*Stated goal*
Rewrite the records starting at the line that contains "You are a GUI" and ending at the line that contains "The width and", changing every "screenshot" to "screen image" and leaving all else as it stands.

*Listed records*
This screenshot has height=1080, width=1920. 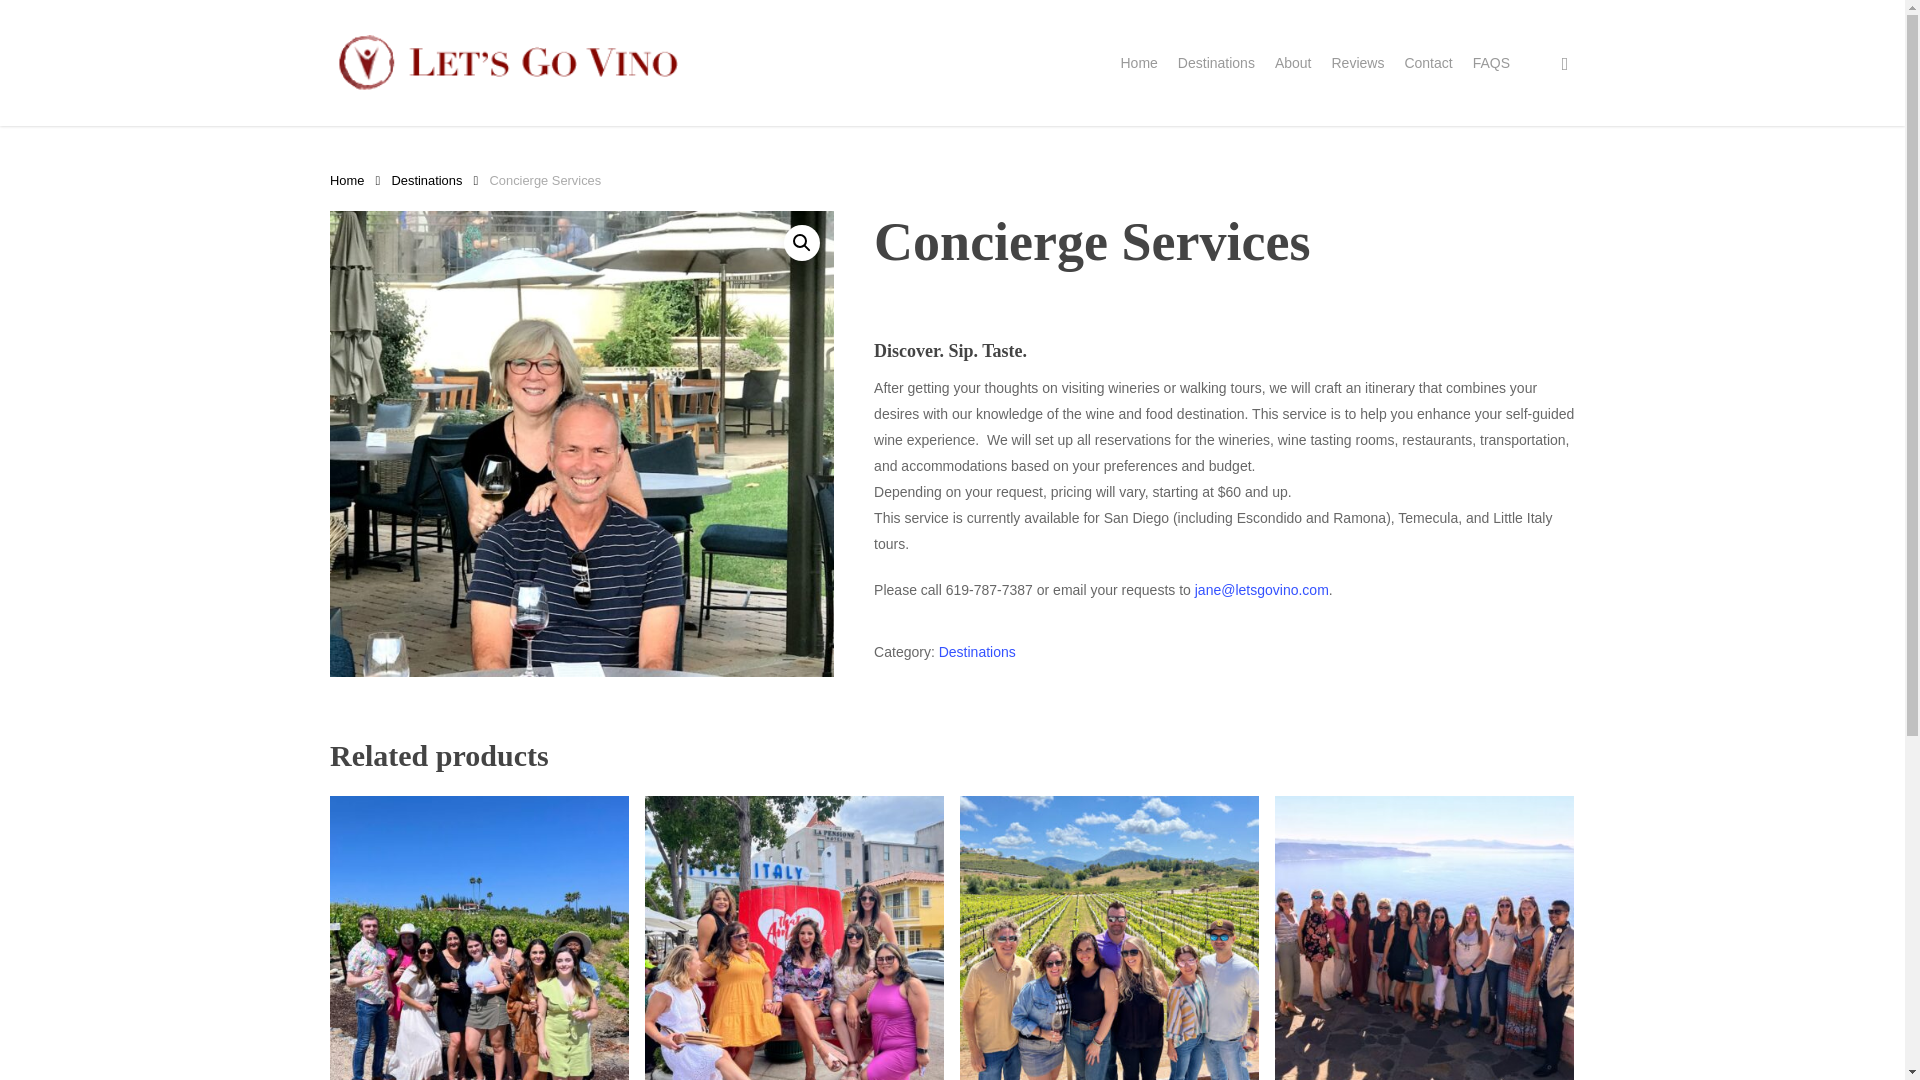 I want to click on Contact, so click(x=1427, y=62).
--
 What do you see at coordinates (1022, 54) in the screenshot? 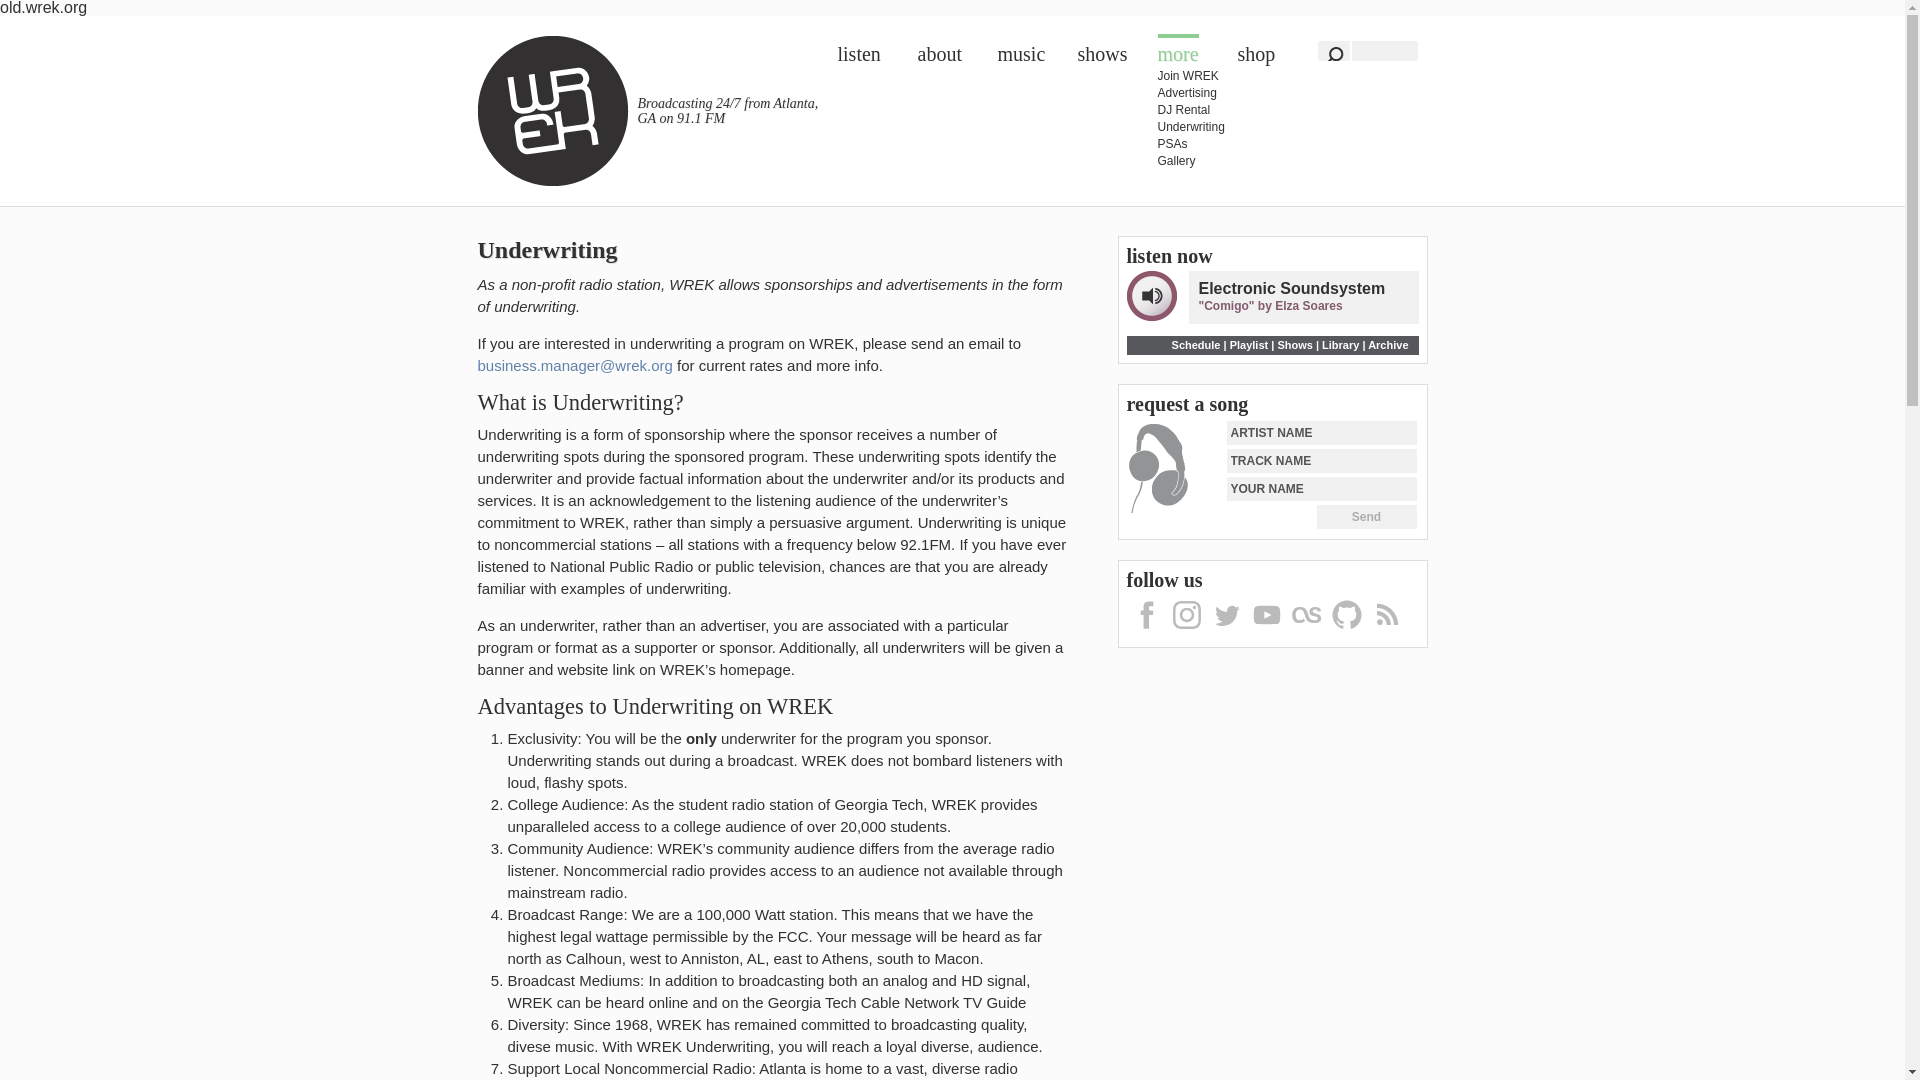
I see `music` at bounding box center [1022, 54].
---
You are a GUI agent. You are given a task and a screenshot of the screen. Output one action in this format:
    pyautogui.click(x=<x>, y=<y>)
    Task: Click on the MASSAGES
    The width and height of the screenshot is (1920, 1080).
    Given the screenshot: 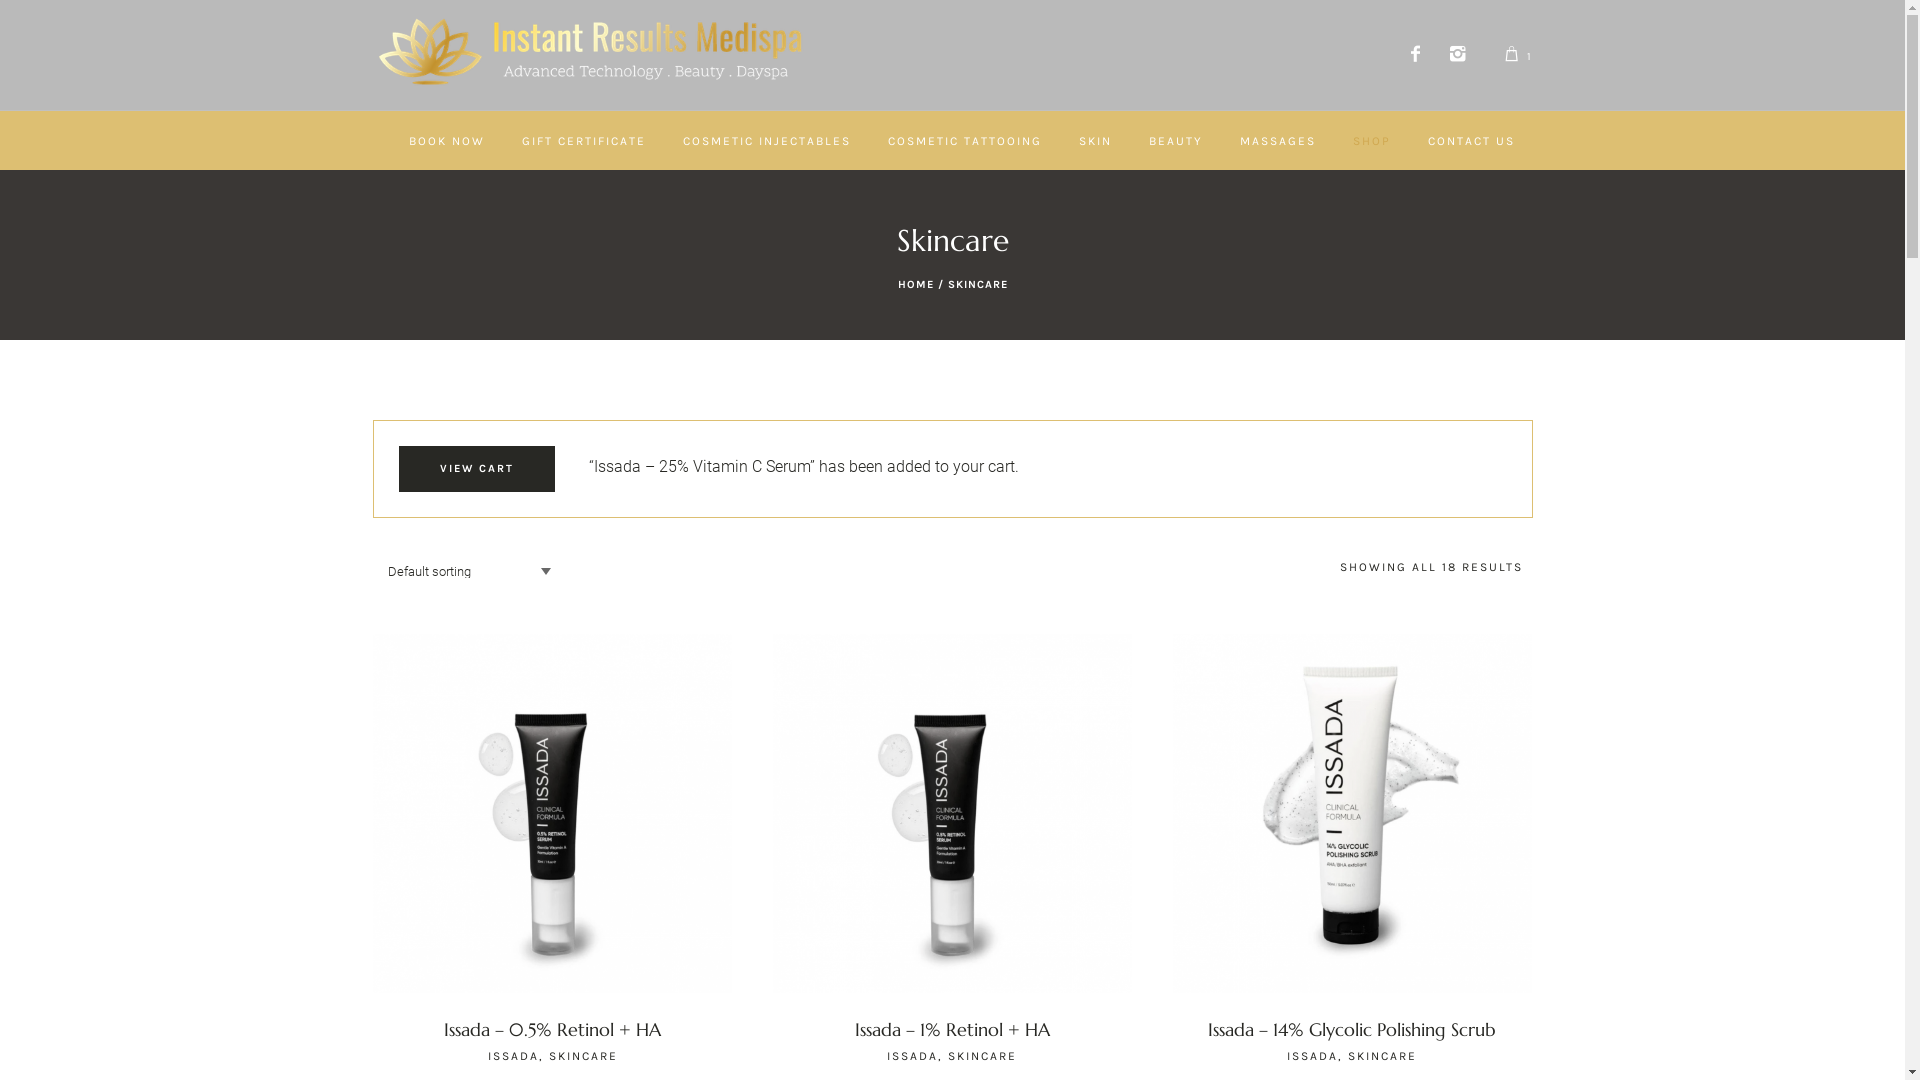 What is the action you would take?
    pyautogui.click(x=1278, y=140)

*Solved exercise*
You are a GUI agent. You are given a task and a screen image of the screen. Output one action in this format:
    pyautogui.click(x=<x>, y=<y>)
    Task: Click on the MASSAGES
    The width and height of the screen image is (1920, 1080).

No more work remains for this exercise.